The moral is obvious.  Some things an owner does is good.  Some things an owner does is tolerated.  Sometimes the tolerated things are so far into a hard limit, its hard to overlook.  The one fact we must never forget is that this is consensual slavery.  Consensual slavery thrives on mutual happiness.  Mutual happiness may require some compromise on both sides, as is true with any relation.  When we strive to achieve a CNC relation, we strive to free ourselves from any constraints.  We strive to create a relation totally dedicated to the Master’s whims, one that uses the slave for the pleasure of the Master.  But you can only poke the dog in the eye so many times.  Compatibility is key.

Finding your perfect someone – There are no easy answers on how to find the right Master or slave, but I do have a few tips.  Start with honesty.  Honesty about who you are and what you need.  Be honest with yourself first and foremost, so you can be honest with another. Honest is the building blocks of trust.  With continued demonstration of your commitment to be honest and honorable, your partner can come to trust what you are building is real.

Be honest in your evaluation of your compatibility.  Unless complete use and objectification is your thing, compatibility is key.  Even then, some fantasy driven desires may be outside your ability to deliver.  Be honest when you go from a collar of consideration to a collar of training.. does this sound like it will work?  Be honest when you go from a collar of training to a final collar.. Are there too many compromises, and if so, will they haunt the relation later?  Be honest with yourself.  If you are a slave who feels unworthy, ask instead, is my Dominant trust worthy?  If so, place trust in your Dominant to answer these questions for you.

If you discover too late as many have, that you need more than your partner is giving, again, be honest.  You have three choices if you are already in a relation 1) Get your partner to step up 2) Get an agreement to go poly and find someone to step up  3) End the relation and find someone.  If you need to be a Master or slave, then stop lying to yourself and start taking the steps to be what makes you happy.  If you are in a Master / slave relation and not happy, stop lying and postponing.

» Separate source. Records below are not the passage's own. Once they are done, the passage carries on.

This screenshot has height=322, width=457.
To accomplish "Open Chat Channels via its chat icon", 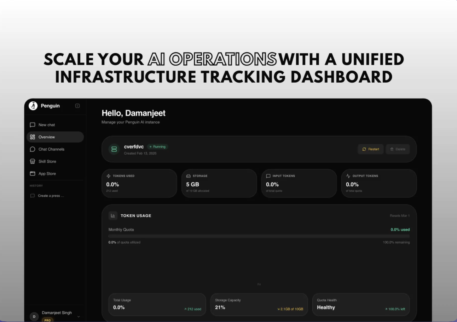I will (32, 149).
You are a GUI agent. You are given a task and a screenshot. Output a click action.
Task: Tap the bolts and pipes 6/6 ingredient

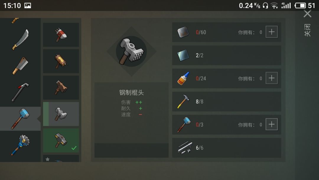227,148
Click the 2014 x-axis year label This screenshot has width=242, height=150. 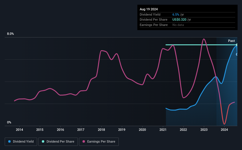tap(19, 130)
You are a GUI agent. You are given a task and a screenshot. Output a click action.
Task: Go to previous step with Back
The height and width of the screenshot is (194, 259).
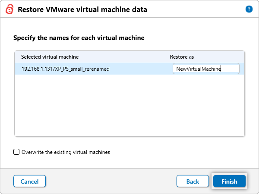(193, 181)
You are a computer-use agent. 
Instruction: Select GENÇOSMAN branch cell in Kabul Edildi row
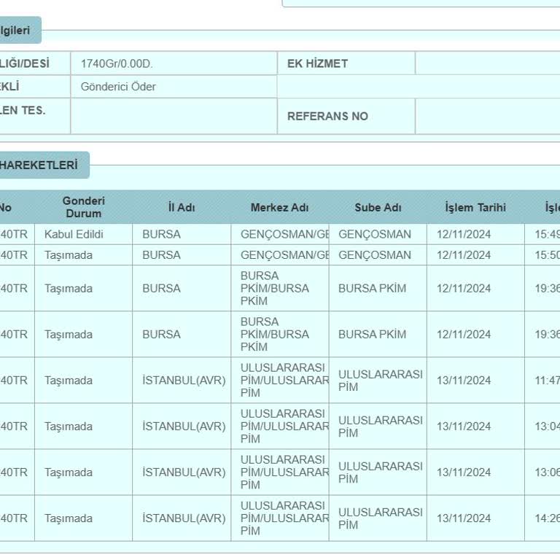click(x=375, y=234)
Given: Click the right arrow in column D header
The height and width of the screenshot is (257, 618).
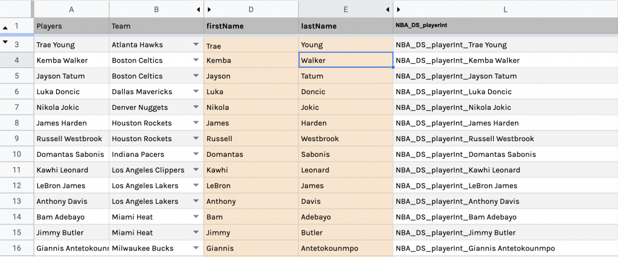Looking at the screenshot, I should 209,10.
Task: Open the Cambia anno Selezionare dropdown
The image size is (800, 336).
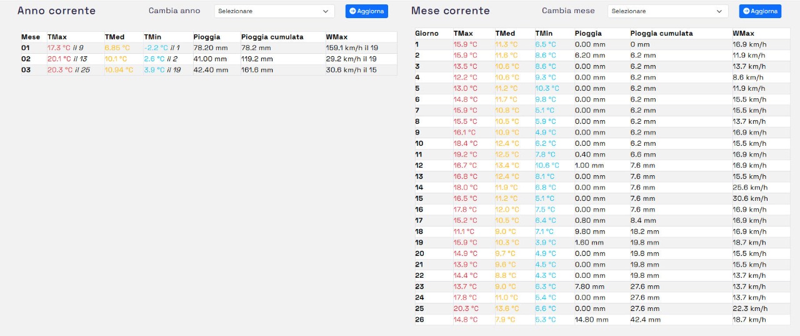Action: [x=274, y=11]
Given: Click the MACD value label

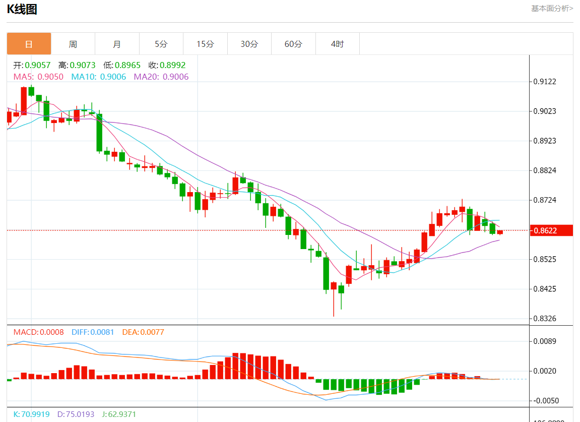Looking at the screenshot, I should click(38, 332).
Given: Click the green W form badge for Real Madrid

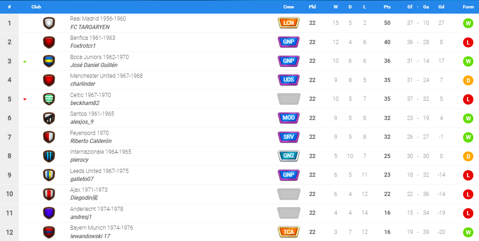Looking at the screenshot, I should pyautogui.click(x=468, y=23).
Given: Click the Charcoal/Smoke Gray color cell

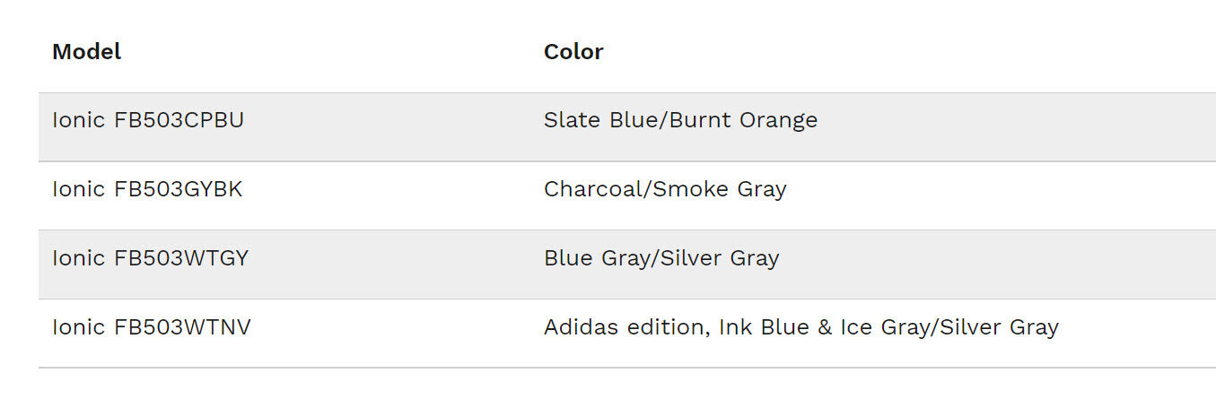Looking at the screenshot, I should (665, 189).
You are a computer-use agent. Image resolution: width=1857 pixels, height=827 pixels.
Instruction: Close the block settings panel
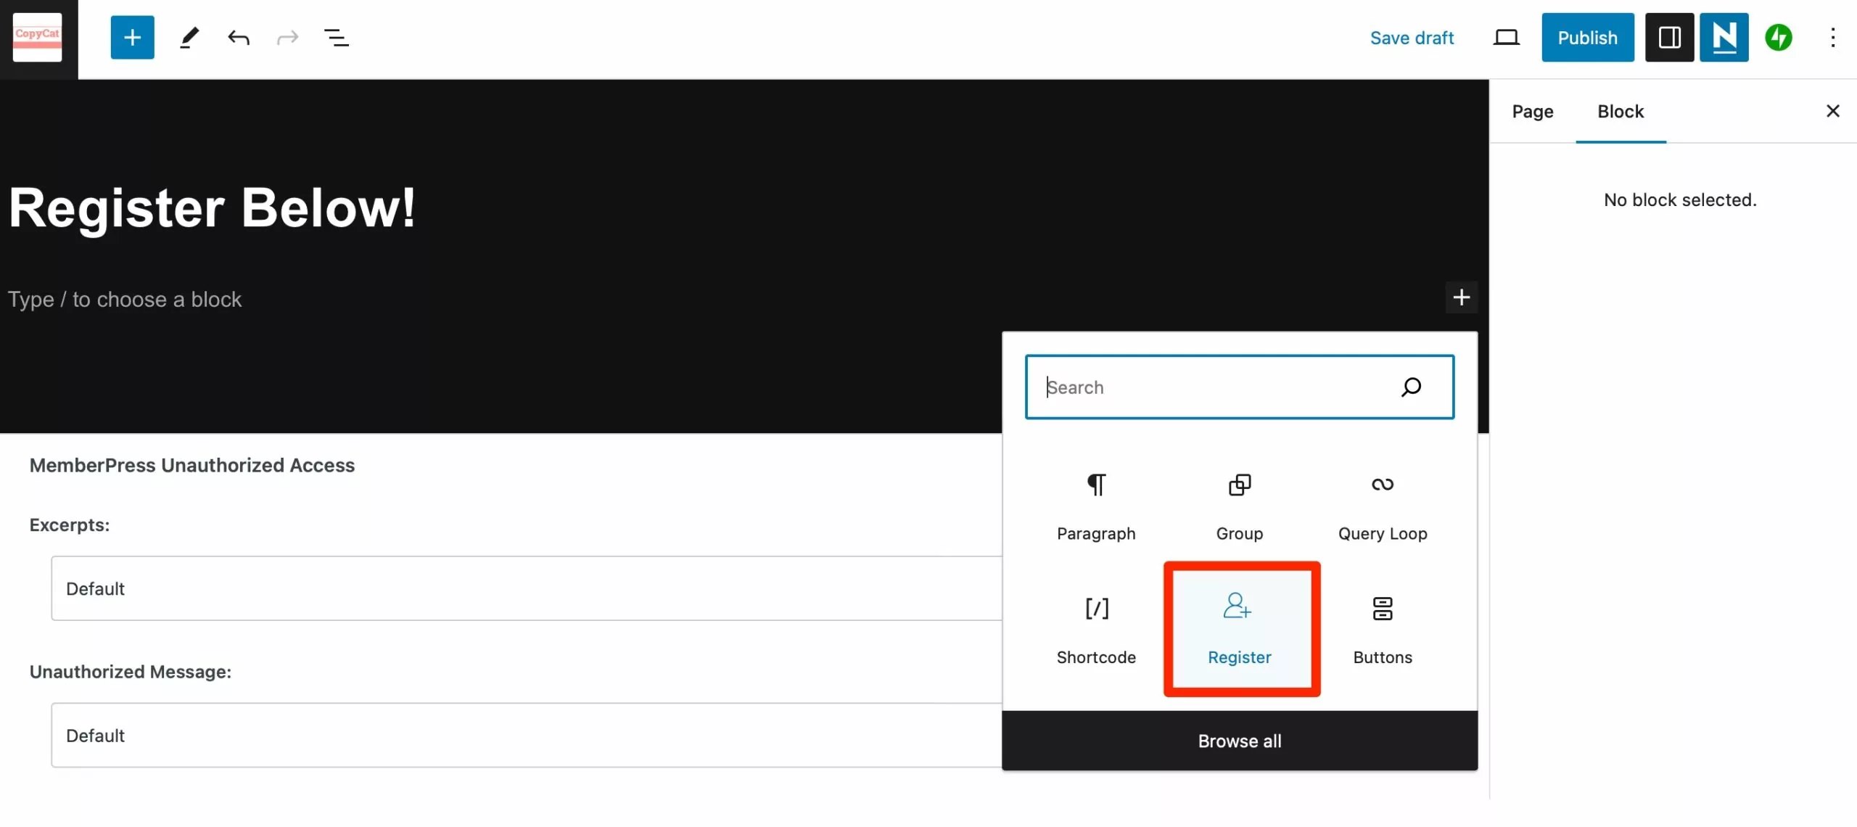click(1831, 110)
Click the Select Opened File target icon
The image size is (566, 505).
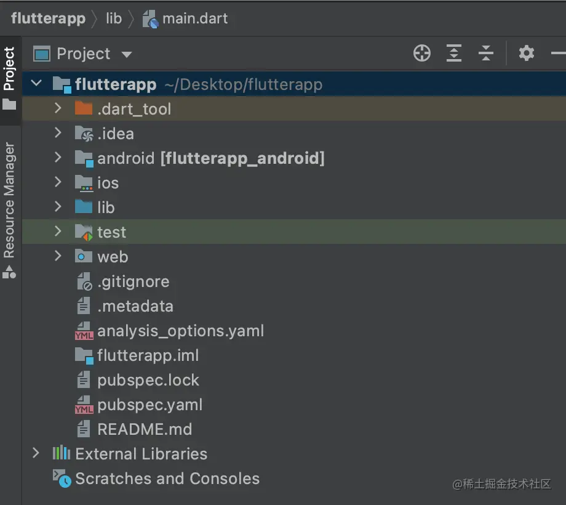[x=422, y=54]
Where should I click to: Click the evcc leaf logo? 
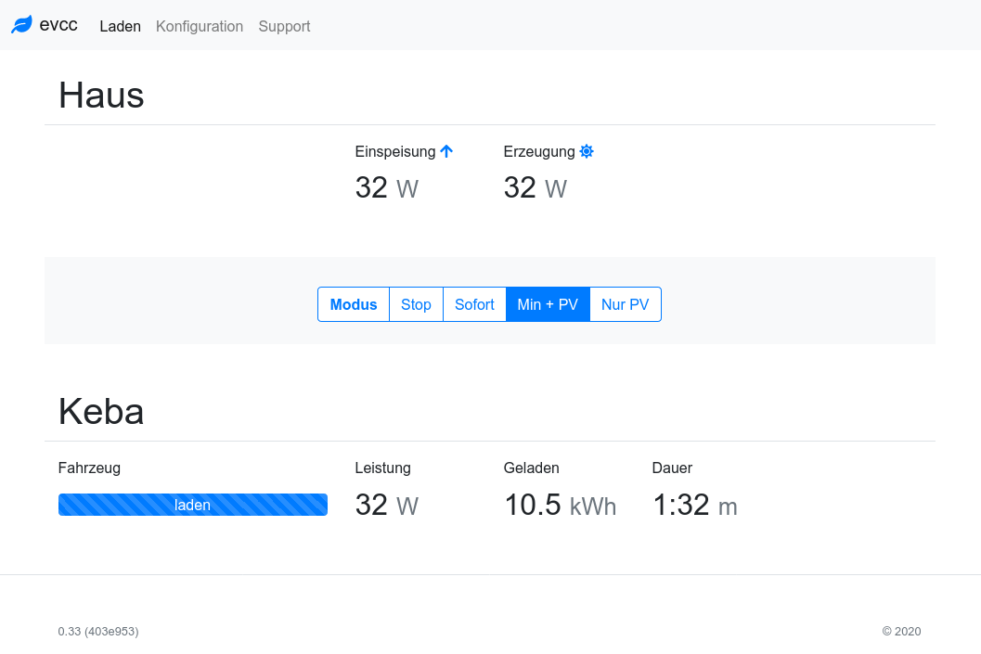tap(20, 24)
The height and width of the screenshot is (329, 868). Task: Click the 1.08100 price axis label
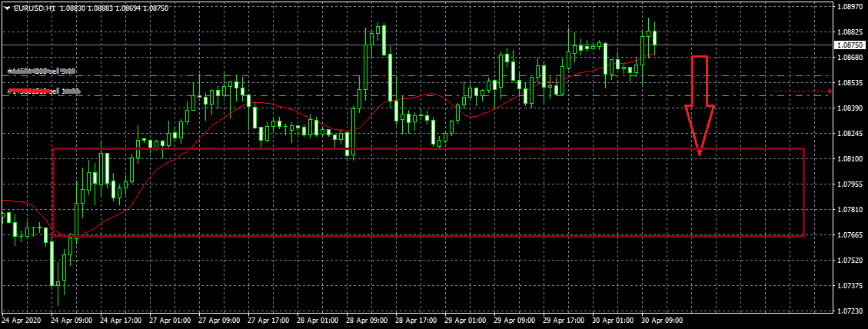(x=848, y=159)
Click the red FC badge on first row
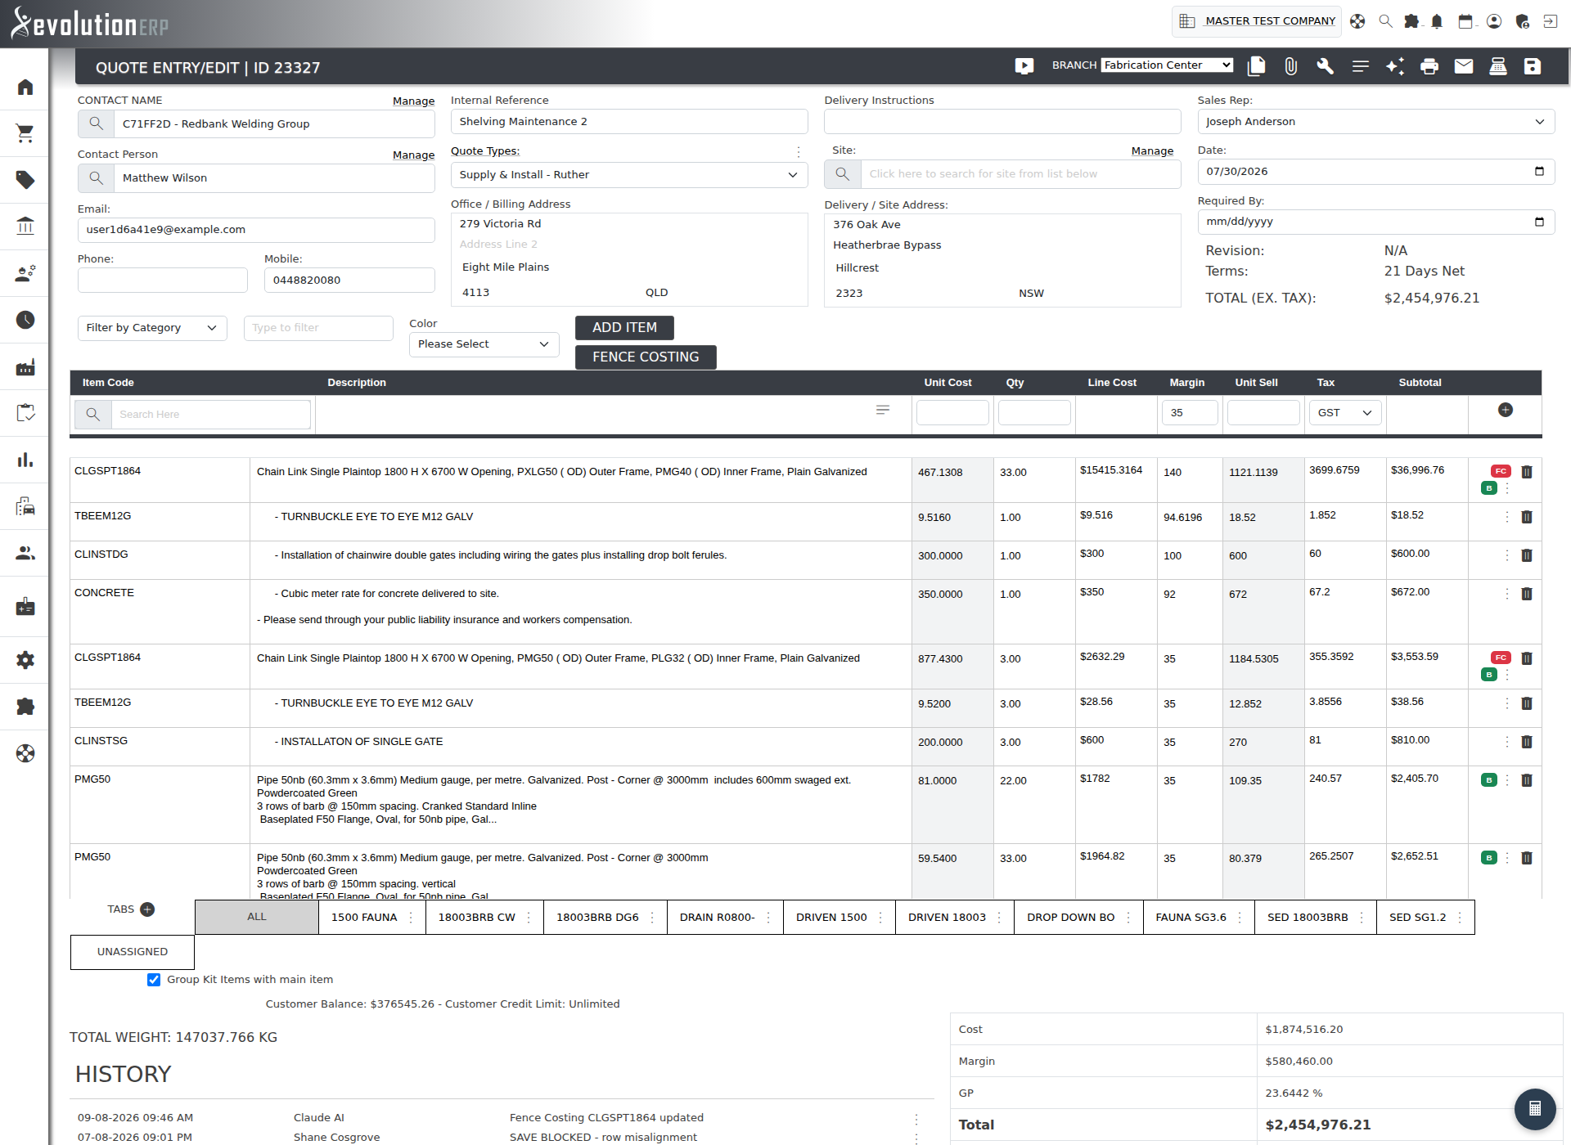This screenshot has height=1145, width=1571. click(1500, 471)
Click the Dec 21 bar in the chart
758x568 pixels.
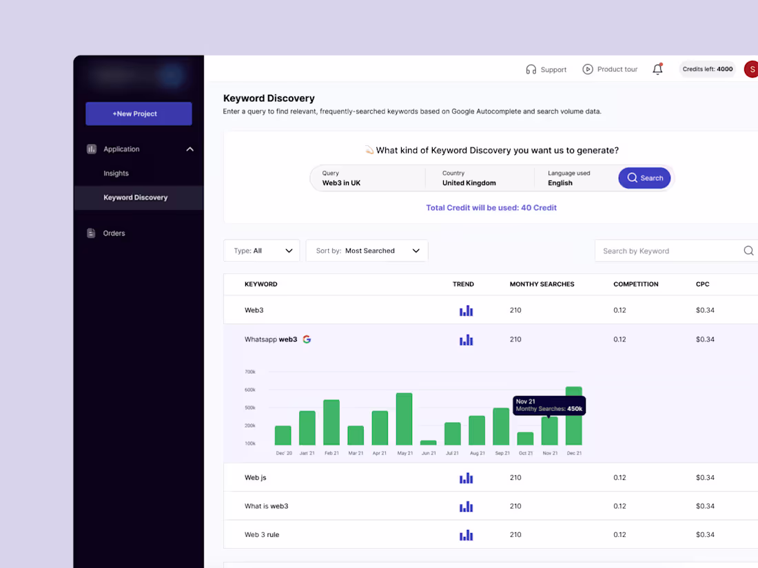tap(574, 417)
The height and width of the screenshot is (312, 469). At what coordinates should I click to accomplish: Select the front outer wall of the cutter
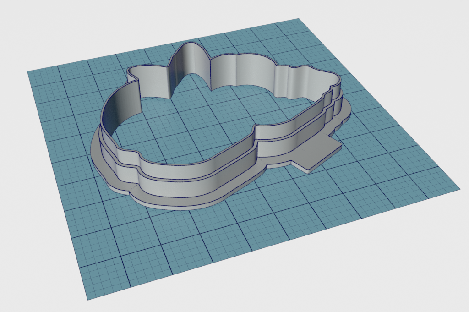pos(192,181)
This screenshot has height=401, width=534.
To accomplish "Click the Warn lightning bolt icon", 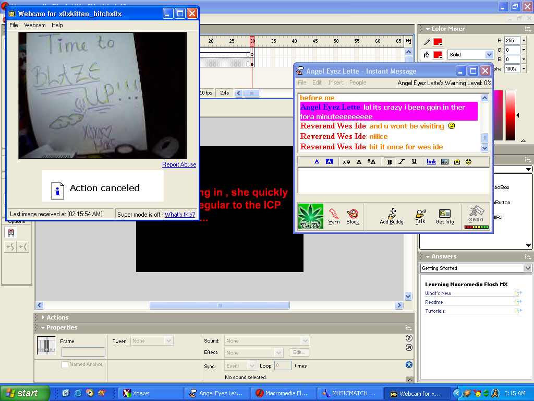I will [x=334, y=215].
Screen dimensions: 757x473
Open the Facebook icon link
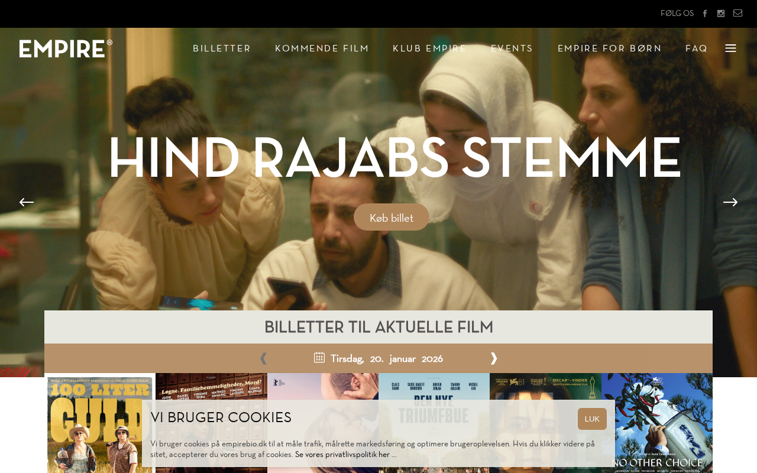[705, 14]
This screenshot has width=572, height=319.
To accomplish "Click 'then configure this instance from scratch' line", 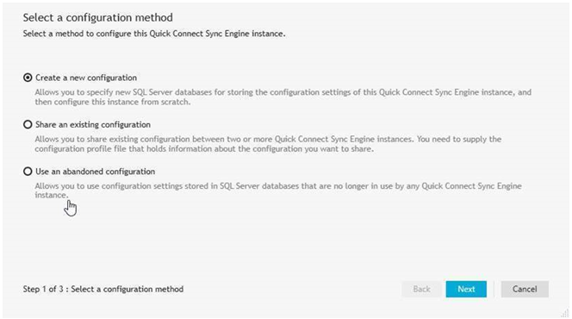I will click(x=113, y=102).
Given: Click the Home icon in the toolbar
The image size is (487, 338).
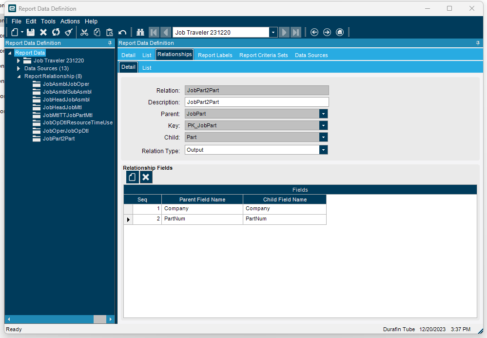Looking at the screenshot, I should 340,32.
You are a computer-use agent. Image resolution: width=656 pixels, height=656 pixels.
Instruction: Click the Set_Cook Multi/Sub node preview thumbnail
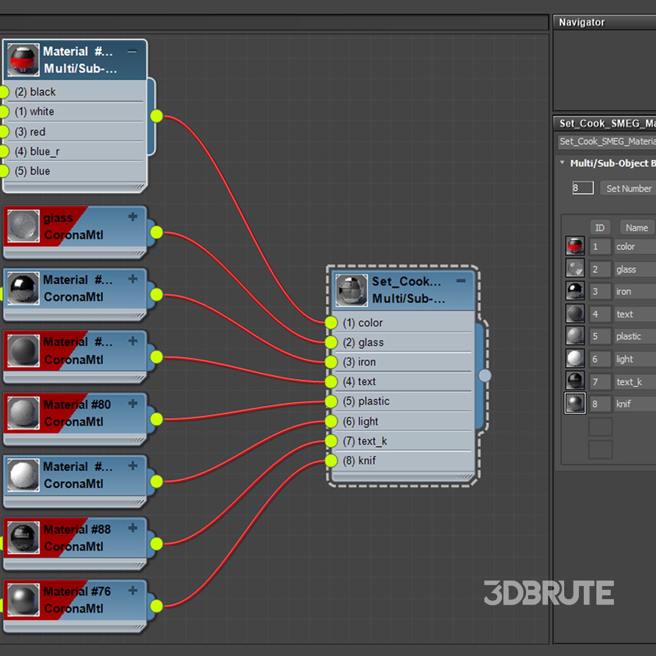tap(351, 290)
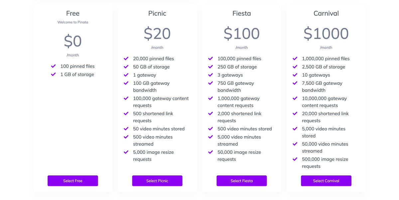Click the $1000 price text
Image resolution: width=399 pixels, height=200 pixels.
pyautogui.click(x=326, y=33)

There will be pain, yes, but it is the price of not being honest sooner.  Pain is often the price that must be paid to get on with your life.

If you find yourself without a Master, or a slave, remember that you are who you are no matter what, that a Master or slave without someone is a valuable thing, and your value is not measured by the person you are with, but by the value you bring.  Life is messy and not perfect, but there are few joys as wonderful as deeply satisfying connection with another person.  Ds above all else, can provide the most intense expression of the connection we all seek.

Just remember that what you seek you will not find, but in the path of your happiness, when you are loving life the most, what you were seeking will find you.  ~Xtac Quote

Carpe Diem my friends.  For better or worse, I’m off to my colonoscopy.  I’m treating this as an adventure, to get my head in a happy place.  To ensure I have a great day, be assured, I will be someone’s great day!